Lima - O economista conservador Pedro Pablo Kuczynski, de 77 anos, é o novo presidente do Peru. Ele foi eleito com 50,12% dos votos, contra 49,88% de Keiko Fujimori, em um dos pleitos mais apertados da história do país. A diferença entre ambos ficou em apenas 41 mil votos, o que alimentou protestos de fujimoristas em frente da Oficina Nacional de Processos Eleitorais (ONPE) nas últimas noites. Alguns manifestantes falaram em fraude, enquanto, do outro lado da rua, defensores de Kuczynski cantavam o hino nacional e gritavam "viva a democracia".
Em entrevista coletiva minutos depois de completar 100% das atas eleitorais processadas, Kuczynski agradeceu pelo apoio e fez um aceno pelo diálogo aos adversários políticos. "Não é uma divisão entre o Peru do sul e do norte, entre serra e costa, somos um só país e temos que trabalhar como um só país", declarou. Ele prometeu trabalhar "para todos os peruanos" e pediu a todos união. "Vou me encarregar de estar aqui nestes anos que vêm para trabalhar por todos vocês, para que, em 2021, o Peru seja um país renovado." A posse do novo presidente será em 27 de julho, assim como a do novo Congresso, de maioria fujimorista. Tanto os parlamentares quanto o chefe do Executivo têm mandato até 2021.

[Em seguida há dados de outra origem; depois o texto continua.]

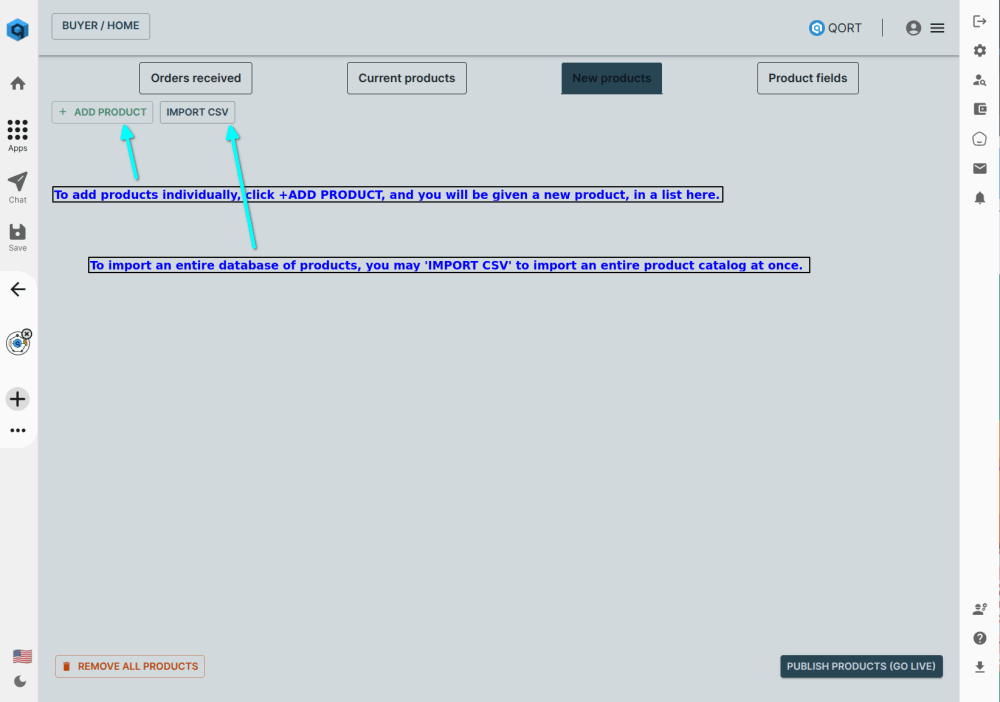Click the logout icon at top right
The width and height of the screenshot is (1000, 702).
pos(980,21)
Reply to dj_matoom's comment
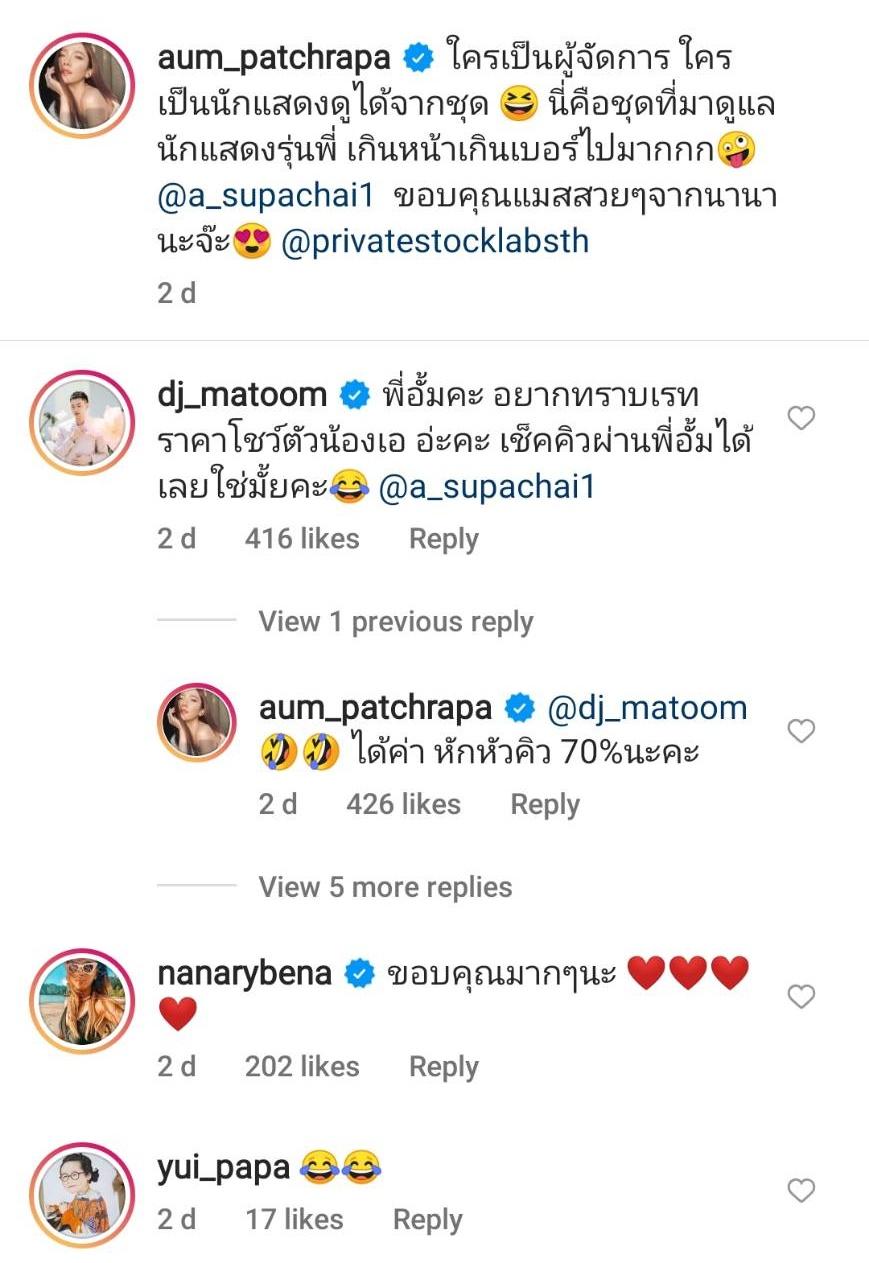This screenshot has height=1263, width=869. [x=443, y=539]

A história deste pleito peruano foi cheia de reviravoltas e surpresas. Primeiro, porque a corrida começou com 19 candidatos e apenas um claro favorito, a filha do ex-ditador Alberto Fujimori, que segundo as pesquisas beirava os 40% das intenções de voto. Logo, duas candidaturas independentes que despontaram, a de Cesar Acuña e a de Julio Guzmán, foram impugnadas pelo Juizado Nacional de Eleições por irregularidades. Guzmán havia chegado a passar Fujimori em algumas pesquisas.
As impugnações suspeitas e polêmicas das duas candidaturas fez com que o secretário-geral da Organização de Estados Americanos (OEA), Luis Almagro, dissesse que o Peru era uma "semidemocracia".